La stessa partita dell’antiberlusconismo, bisogna dire, così piena di buoni motivi, diventa non credibile per il fatto che si omettono, e anzi si difendono, prevaricazioni, brogli e corruzione. Nel caso in cui ne siano responsabili altri potentati milanesi, o altri interessi politici. Nella giustizia, nell’immobiliare, nella finanza (collocamenti fasulli, l’insider quotidiano a Milano, il mercato delle voci), negli appalti, specie aziendali (quante tangenti lasciano da parte gli uffici acquisti), nei servizi, pubblici e privati. Ma restiamo al mercato dei media.

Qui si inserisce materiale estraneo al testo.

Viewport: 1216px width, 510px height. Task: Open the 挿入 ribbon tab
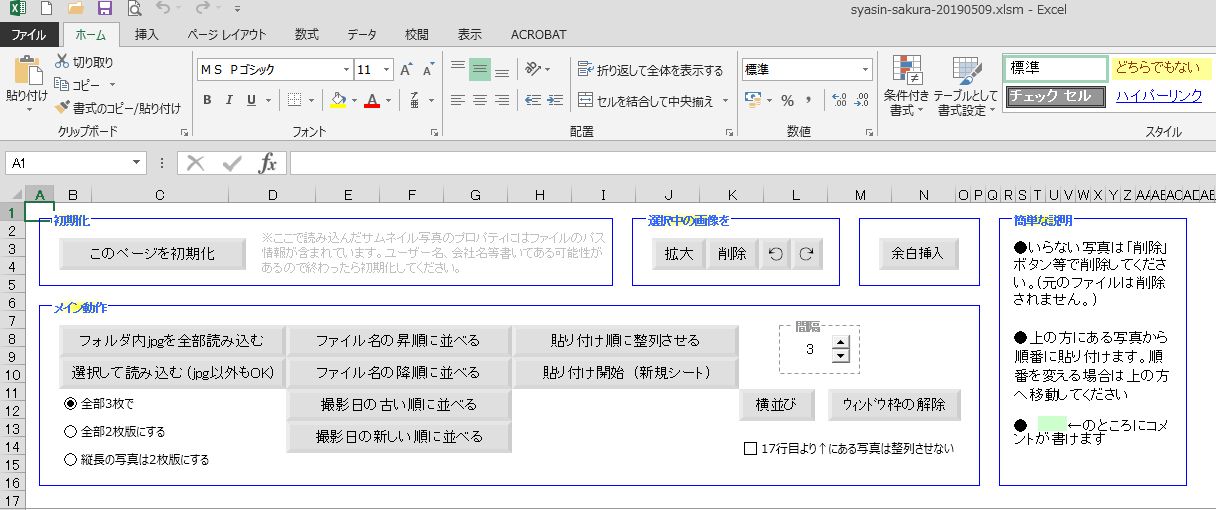click(x=147, y=34)
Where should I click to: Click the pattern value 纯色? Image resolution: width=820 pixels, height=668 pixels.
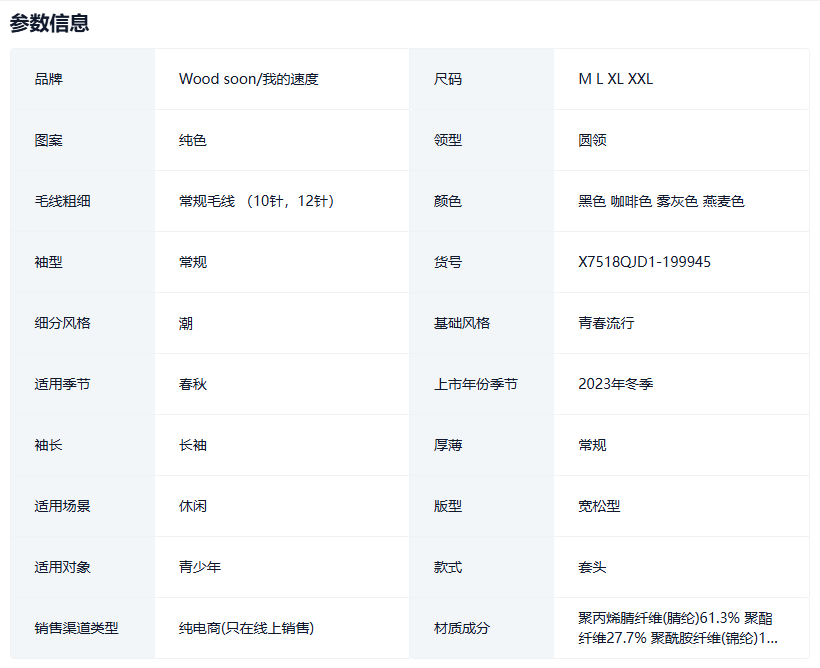pos(193,140)
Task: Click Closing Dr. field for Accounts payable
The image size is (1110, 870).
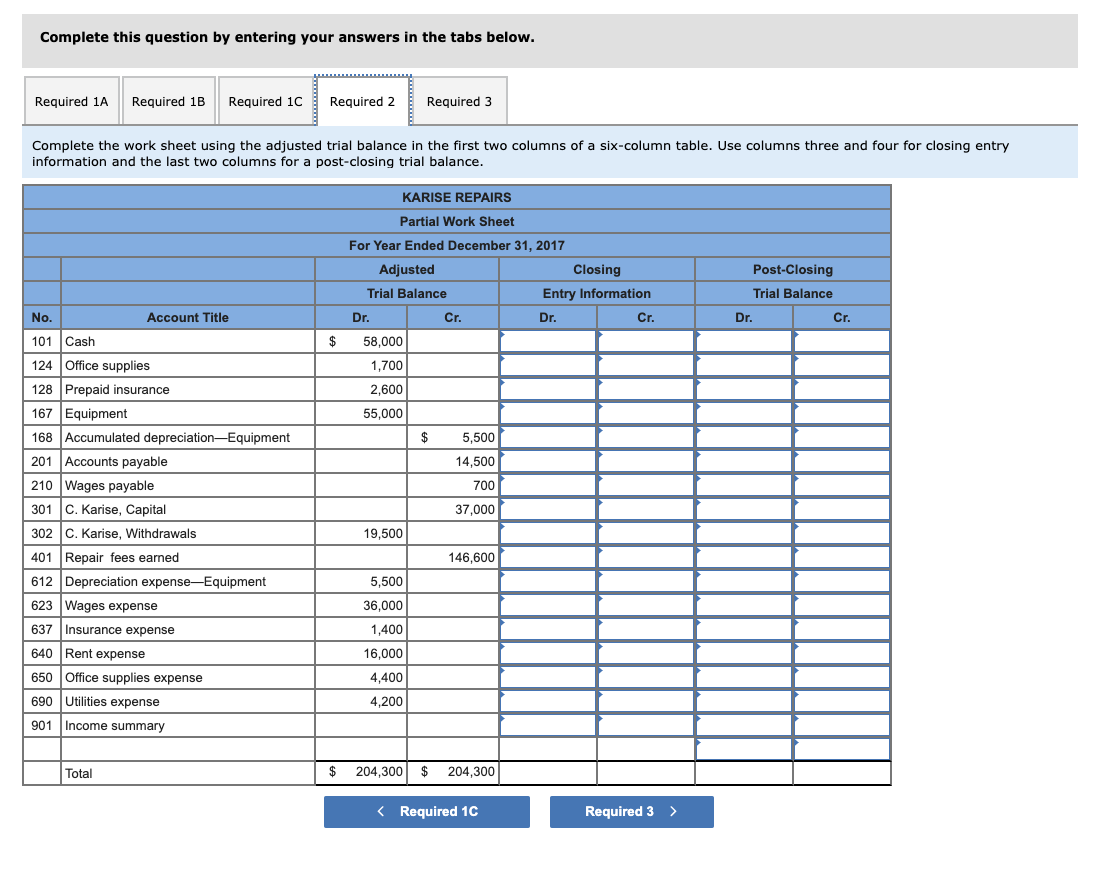Action: click(548, 461)
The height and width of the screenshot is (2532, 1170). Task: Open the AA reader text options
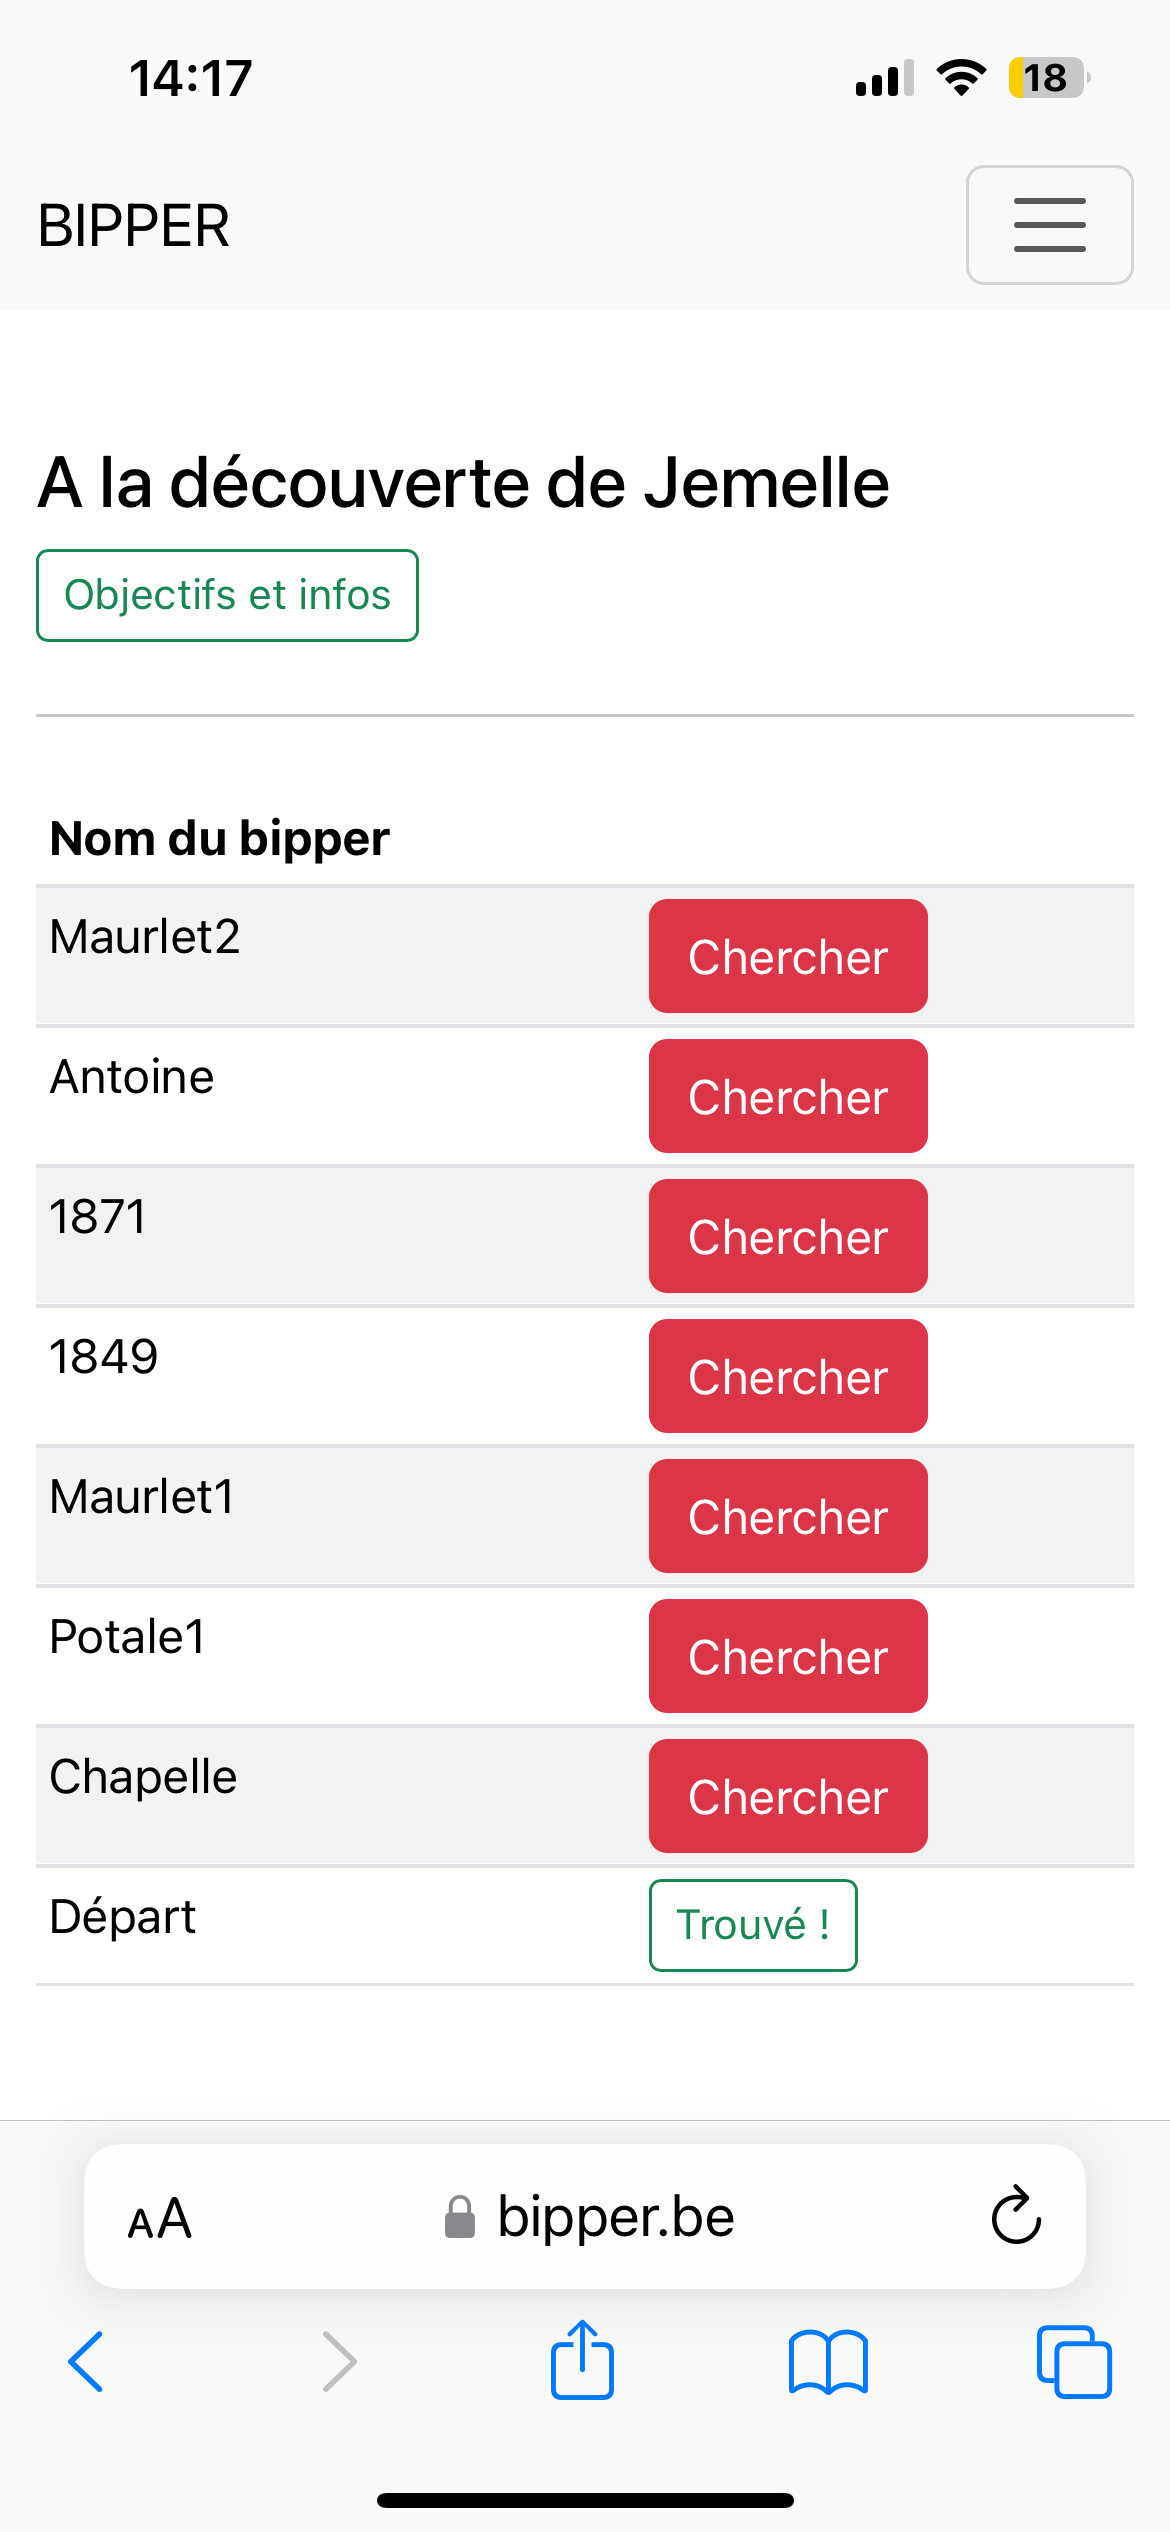coord(160,2219)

I due giornali perdono quote e le fanno perdere alla sinistra forse per stupidità – chi ha lavorato alla Rizzoli non fatica a crederlo. La stupidità ha varie forme: l’abitudine, la ripetitività, la vecchiaia, che non necessariamente è anagrafica, la mancanza di fantasia, la mancanza di voglia. Ma più, e sicuramente, per furbizia. Che nel caso del “Corriere” è evidente (di “Repubblica” poco si sa, è tutta nella mente del padrone De Benedetti, con rappresentanze sindacali sedute). Due anni fa il supermanager Colao, il più richiesto d’Europa, ora a capo di Vodafone, il primo operatore dei cellulari, fu cacciato dal “Corriere” perché voleva farne un giornale che si legge e in cui tutti lavorano – ci lavorano quelli che lavorano. Alla proprietà, l’establishment milanese, ciò non interessava e non interessa. Quest’anno la proprietà ci perde anche contabilmente e dovrà mettere mano al portafoglio, ma nulla si cambia: il “Corriere” serve così com’è a Lor Signori.